Talk of securing our borders with Mexico obscures and erases another part of our history. Those borders include land seized from Mexico. In addition, many of the undocumented Latinos crossing the border were peasants driven from their land by the so called free trade agreements and privatization schemes orchestrated by the US and international capital markets. These agreements have worked to the disadvantage of workers on both sides of the border.

Nations and borders will be with us for some time. Our nation is part of our collective and individual identity. No human being can thrive without some sense of individual and collective identity. And the nation state often serves, albeit imperfectly, as a possible counter to the power of capital. But if there is no universal, "objective" standpoint by which to define a pure and true national identity--and thus far none has been established to the satisfaction of all--an ethical stance may involve closer attention to how we hold that identity. Must we require converting it to a final truth by treating all forms of difference as deviance or criminality?

The question of how we police borders may serve as both a manifestation and symbol of our challenge. If nations are born in violence against internal and external others, then efforts to tame and redirect nationalism both within and across national boundaries become appropriate. Border communities are extraordinarily safe places to live, especially when the police focus on violent criminals and enjoy cooperation with the local immigrant communities. In "Democracy and the Foreigner," Bonnie Honig points out that democracy's energies and origins have always pointed beyond national boundaries. Today unions can and should work together across borders to change national policies and to establish modes of collaboration that begin to limit capital's prerogatives.
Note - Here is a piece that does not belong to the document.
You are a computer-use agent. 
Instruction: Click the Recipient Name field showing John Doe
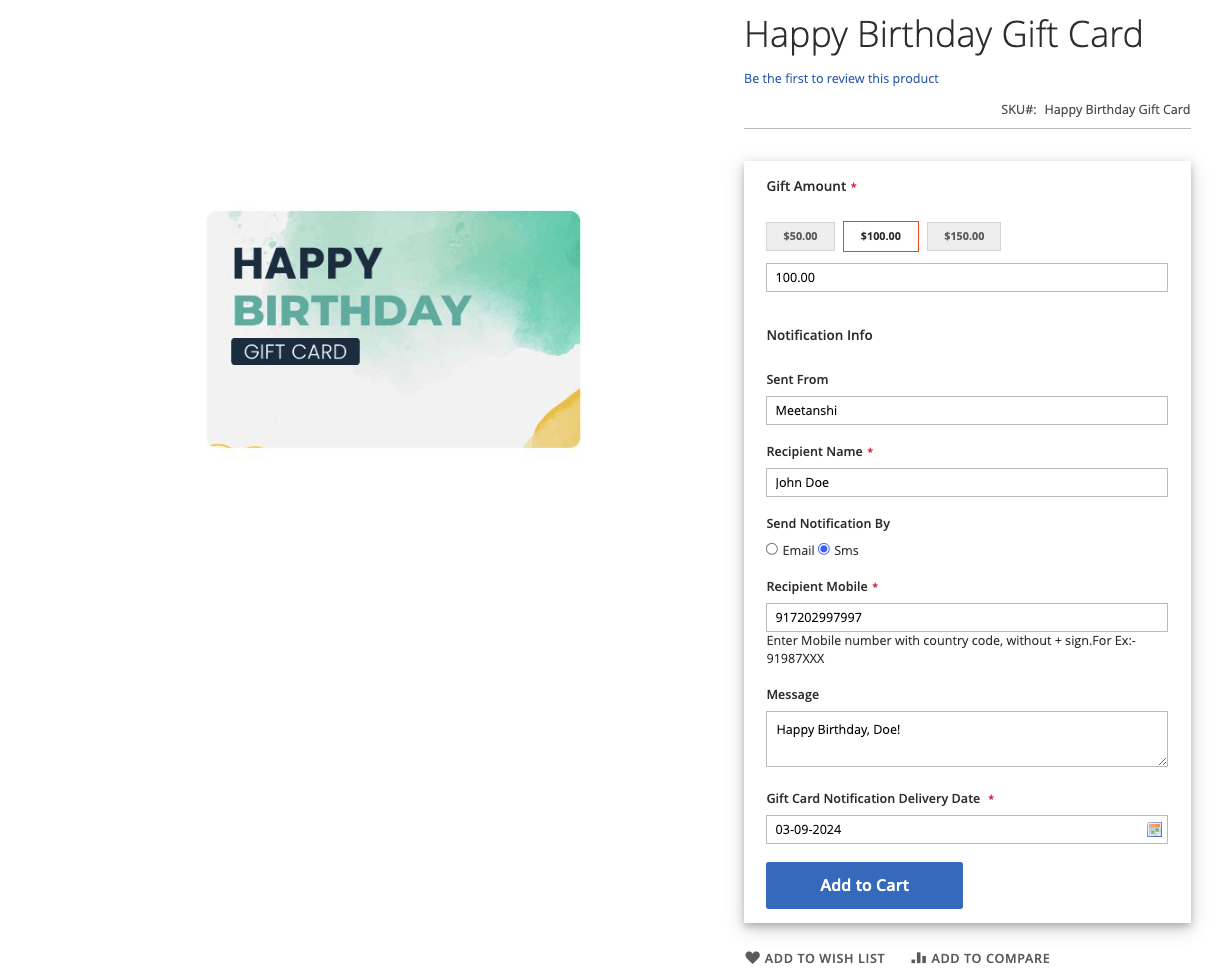click(966, 482)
Granting economic rights to the millions of undocumented workers can strengthen their bargaining position and raise the floor under all working class wages.

These coalitions, however, become more likely to the extent that all parties come to appreciate that they might have been something other than they are. History and our continually evolving experience with difference shape and reshape consciousness and identity. Fear of the outsider may often be grounded in or related to fear of divergent and potentially creative impulses within ourselves. Political unity against forms of oppression thus may paradoxically require rejection of cultural uniformity or notions of one set of core beliefs held by all as a possible or desirable goal. It may depend on cultivating within ourselves and our communities more respect and joy in encounters with difference and celebration of a social and natural world that is always evolving and offering new possibilities.

Honig commends the emergence of such practices as "sister cities" Activists in different nations encourage their cities to adopt others as sisters. Honig comments that sister cities mobilize the psychic joys of kinship on behalf of a cross border and cross cultural politics that involve several issues and allow citizens of very different nationalities to learn from and be engaged with each other.

The case for more open and flexible borders thus also lies in the noneconomic benefits immigrants can bring us. The gifts lie in not only cultural difference but also in an extraordinary willingness to participate in politics. Many have taken enormous risks to protest draconian immigration laws and enforcement procedures. Their actions and words may encourage us not only to reflect more on who we are and could become but also the role of politics in this expansive process. They might just be the spark labor and the Left in the US need.